Thursday, October 25, 2007

Practical SOA patterns

The SOA patterns I have discussed do not talk about the organization IT policies but the practical SOA patterns:-
1.1 Avoid point to point Web Services:
Problem: Web Service point to point is STILL point to point; doing a bad practice in XML doesn't make it better.

Effect: An organization believes that they are creating next generation loosely coupled architecture just because they are using Web Services. Web Service calls are invoked directly, using a URI which is hard-coded into the WSDL. Having a highly disorganized and interdependent systems model leads to increased cost of change and a high degree of fragility of the enterprise. When one service is changed a number of other services either fail or behave in unpredictable ways. There is a lack of clarity as to how one service depends on another and what the impact of change is across these services. Consumers then start demanding multiple versions of services, and these add further to the spaghetti in the enterprise.

While designing a BPEL process the endpoints of the web service may not be known, there is no simple way to determine the web service endpoint dynamically.

Resolution: The first step is to indirect all of the calls and this can be done in a number of ways; the least invasive is to "proxy" all web-service requests via some form of mediation. So while the host application is still calling webservice.mycompany.com, this is proxied so mediation and routing can be applied if required. The next stage is to understand the different dependencies and identify those which are valid and those which should have been done in a more managed way. A clear governance plan then needs to be created to identify and manage dependencies and versions and to help manage the Web Service infrastructure.

Once this level of management has been created it is time to start considering what the enterprise Service model should be, that requires the creation of the business service architecture and then overtime evolving the current infrastructure to better represent the business that pays for it.
1.2 Use Business Rules to make your process flexible:

Problem: Orchestration Languages provide constructs that break the linear flow of control. These constructs alter the flow of service orchestration based on run time information. These constructs change often.

Effect: In mortgage decisioning a conditional control structure implements the pre-screening step that determines whether the process performs decisioning or generates a rejection letter instead. The conditional verifies eligibility, determining how the orchestration unfolds based on whether the applicant's credit score is above a threshold. In effect, the condition associated with a control structure in the orchestration definition captures a business rule. In case the threshold changes, there is a change in the business process and the process needs to be changed and deployed again.

Resolution: Business rules complement processes. While business processes provide recipes for achieving results, business rules describe the operations, definitions and constraints that apply to an organization in achieving these results. For example a business rule might state that no credit check is required for existing Orchestra Bank customers. A business rules engine integrated with the BPEL manager can be used to solve the problem.

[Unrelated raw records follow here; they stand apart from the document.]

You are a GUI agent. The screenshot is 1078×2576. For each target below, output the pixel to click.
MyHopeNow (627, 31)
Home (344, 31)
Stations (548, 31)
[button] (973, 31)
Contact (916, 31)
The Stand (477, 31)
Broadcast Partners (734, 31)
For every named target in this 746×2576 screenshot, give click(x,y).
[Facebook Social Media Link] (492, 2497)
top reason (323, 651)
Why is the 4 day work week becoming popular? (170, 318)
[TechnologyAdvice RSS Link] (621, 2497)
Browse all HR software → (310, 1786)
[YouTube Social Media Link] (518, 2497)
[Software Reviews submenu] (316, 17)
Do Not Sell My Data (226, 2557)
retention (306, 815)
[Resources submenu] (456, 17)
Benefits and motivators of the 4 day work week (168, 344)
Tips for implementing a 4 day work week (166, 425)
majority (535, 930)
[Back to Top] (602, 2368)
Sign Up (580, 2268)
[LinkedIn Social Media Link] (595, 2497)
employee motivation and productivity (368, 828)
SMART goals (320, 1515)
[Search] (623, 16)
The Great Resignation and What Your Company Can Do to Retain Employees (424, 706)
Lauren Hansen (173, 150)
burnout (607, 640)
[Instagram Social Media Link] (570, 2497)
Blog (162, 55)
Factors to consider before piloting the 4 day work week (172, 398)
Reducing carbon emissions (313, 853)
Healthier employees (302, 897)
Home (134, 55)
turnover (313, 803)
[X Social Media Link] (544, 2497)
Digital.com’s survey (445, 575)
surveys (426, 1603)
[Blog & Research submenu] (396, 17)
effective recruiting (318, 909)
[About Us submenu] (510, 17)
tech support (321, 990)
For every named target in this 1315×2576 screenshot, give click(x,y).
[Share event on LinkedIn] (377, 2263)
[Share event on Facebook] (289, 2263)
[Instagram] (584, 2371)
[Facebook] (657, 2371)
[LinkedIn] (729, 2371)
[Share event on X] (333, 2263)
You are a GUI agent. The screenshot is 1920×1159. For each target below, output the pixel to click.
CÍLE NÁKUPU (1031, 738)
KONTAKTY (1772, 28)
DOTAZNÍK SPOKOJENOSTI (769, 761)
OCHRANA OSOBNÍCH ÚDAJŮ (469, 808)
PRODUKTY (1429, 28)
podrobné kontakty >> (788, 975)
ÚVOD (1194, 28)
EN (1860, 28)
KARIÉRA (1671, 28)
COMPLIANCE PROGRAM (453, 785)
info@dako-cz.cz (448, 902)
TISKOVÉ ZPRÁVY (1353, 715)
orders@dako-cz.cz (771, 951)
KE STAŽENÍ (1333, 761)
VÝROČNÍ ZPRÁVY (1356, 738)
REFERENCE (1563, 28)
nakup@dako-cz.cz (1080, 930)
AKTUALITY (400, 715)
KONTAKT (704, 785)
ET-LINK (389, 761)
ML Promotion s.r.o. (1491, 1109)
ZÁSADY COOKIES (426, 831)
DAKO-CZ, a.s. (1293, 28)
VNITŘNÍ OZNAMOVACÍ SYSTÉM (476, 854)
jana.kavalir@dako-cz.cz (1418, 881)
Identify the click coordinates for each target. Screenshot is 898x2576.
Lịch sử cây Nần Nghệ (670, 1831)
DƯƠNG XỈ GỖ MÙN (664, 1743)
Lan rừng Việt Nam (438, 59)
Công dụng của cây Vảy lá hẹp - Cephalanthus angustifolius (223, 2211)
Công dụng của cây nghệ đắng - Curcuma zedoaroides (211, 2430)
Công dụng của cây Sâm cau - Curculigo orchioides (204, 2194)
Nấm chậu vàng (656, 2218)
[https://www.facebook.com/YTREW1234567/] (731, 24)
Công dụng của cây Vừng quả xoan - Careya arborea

1.3 Use Composite Services to combine multiple services:

Problem: We need to combine the functionality of multiple services and make it available to consumers interested in is as a whole rather than the individual services implementing it.

Effect: Combining existing services could provide significant value over any individual service. In fact the recursive composition is key to the ability of adding value through combining functionality of the existing services. As the number of SOA adopters increases so does the number of choices.

Service consumers require functionality which can be implemented by suitably combining multiple existing services. They do not want to make multiple calls to the individual services and control the invocation flow.

Combining the functionality of existing business services (especially when they are provided by different organizations) requires a certain amount of know how and typically has sensitivities (e.g., the underlying services may change or different providers for these services can be selected). Exposing this knowledge to the service consumer introduces coupling.

Following mergers and acquisitions or through agreements with multiple partners several business services with similar functionality can be available to the enterprise (similarly to the credit check service from the context). These services can be distinguished by their interfaces and SLAs. The availability of multiple choices places the onus of selecting one service to the consumers, thus introducing coupling.

Solution: Expose the services involved in satisfying required functionality and their coordination as a separate service.
I was already using quite a few of these patterns but found them documented in Antipatterns and Orchestration patterns.